Frantz Felix has been cooking since he was 7-years-old in Haiti. When he came to California, he was surprised to see there weren’t any Haitian restaurants. He decided to remedy that by taking matters into his own hands. “In 2013, I got a food truck and started working with Off the Grid,” says Frantz. His food truck menu offers popular Haitian bites like oxtail, fried goat, snapper, and griot — a citrus-marinated pork dish with crispy edges.

Eight years after opening his food truck, he opened up his first restaurant. Frantz explains that restaurants and food trucks have their pros and cons. Even after opening a restaurant he kept his food truck because he enjoys running both. He says that a food truck is fast paced, unlike a restaurant where customers come in to sit down, chat, and take their time enjoying the food. A food truck also has less overhead costs like rent, electricity, and more employees. The biggest advantage is that it’s easy to attract new customers since they can move around. “When I started my food truck,” says Frantz, “Nobody knew about my food.” He says that Off the Grid provided exposure and allowed more people to learn about Haitian cuisine. Those people encouraged him to open a restaurant. During his first couple of months in business, his customers were his regulars from his food truck.
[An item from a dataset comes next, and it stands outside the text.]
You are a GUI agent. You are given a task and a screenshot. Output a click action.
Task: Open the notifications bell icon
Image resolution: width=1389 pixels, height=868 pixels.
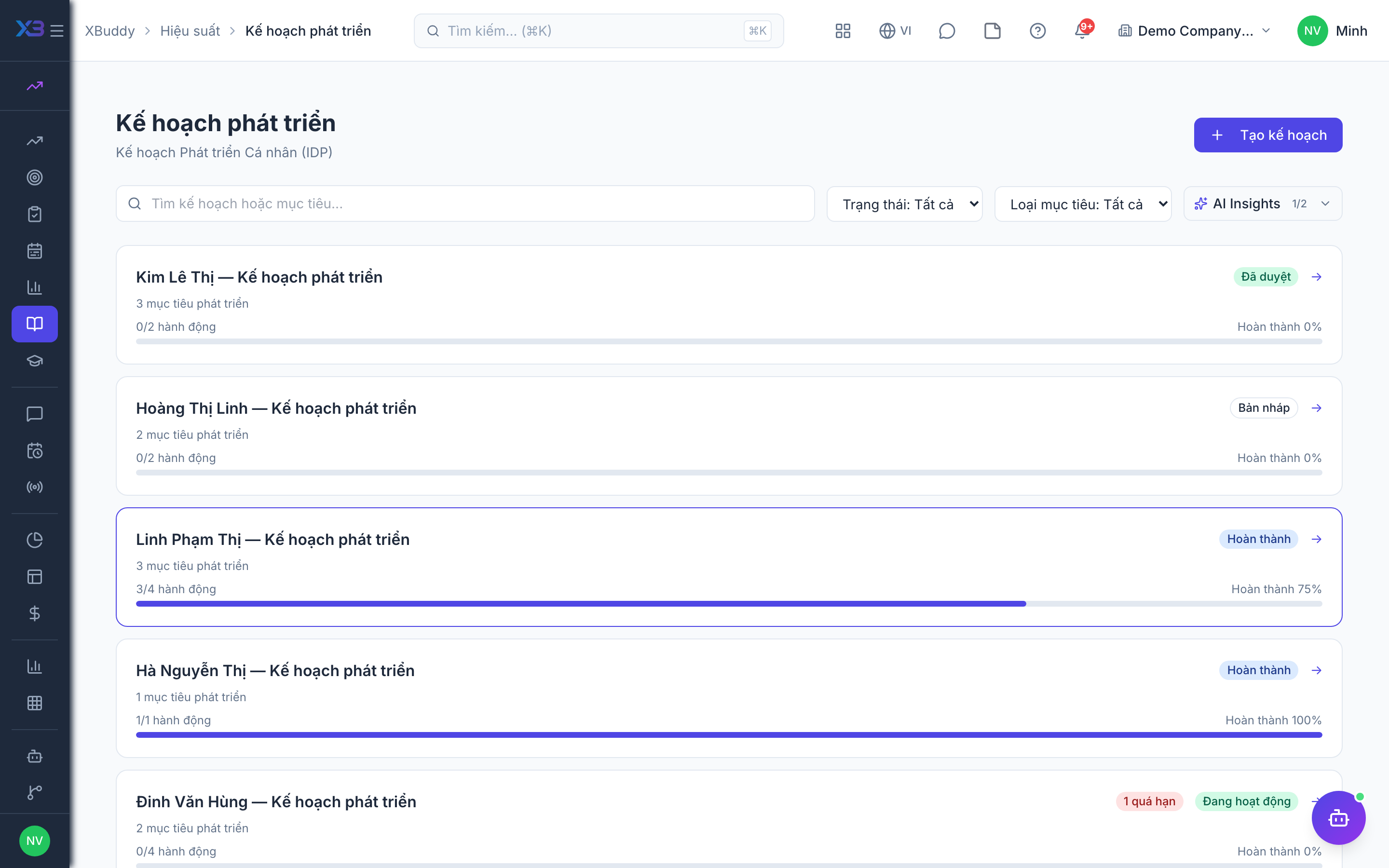[x=1082, y=30]
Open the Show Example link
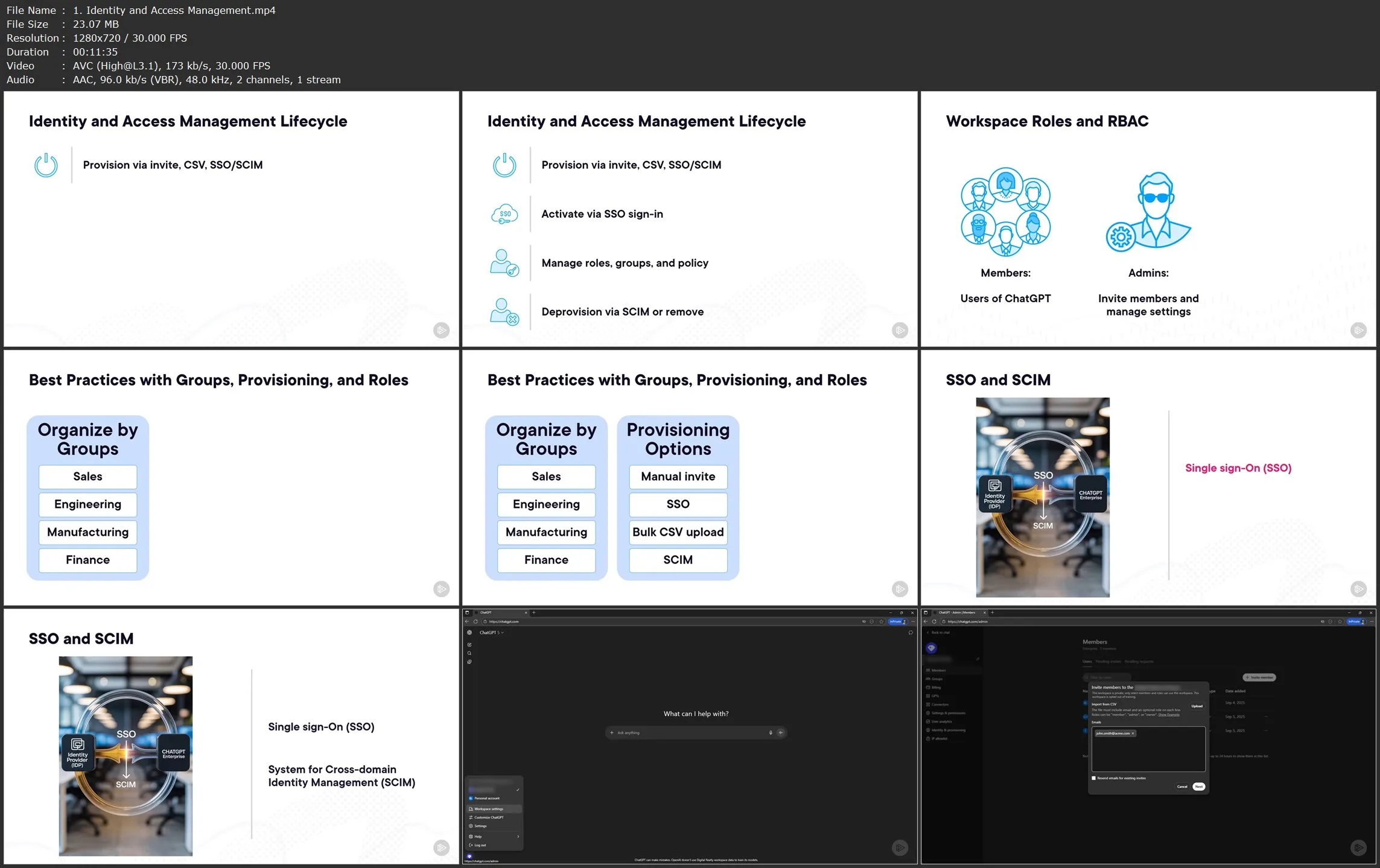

Frantz has this advice to offer upcoming restaurateurs: “They have to make sure they know what they want and what they’re getting into,” says Frantz. He explains that a deep love and passion for cooking are a requirement because of the deep level of commitment required in the field. “I used to head out of my house at seven in the morning and wouldn’t finish dinner until 10 at night,” says Frantz. He also advises to be patient and not expect to be famous in 6 months or a year — it takes consistency to see success.

Frantz is hoping to introduce Haitian cuisine to even more people across California. He notes that places like New York and Florida have plenty of Haitian restaurants, but he was the first in the entire Bay Area. Specifically, he plans to expand to Sacramento since it’s an area where many of his customers come from. He might be spearheading the Haitian food movement in California, but hopefully he inspires others to open Haitian restaurants as well.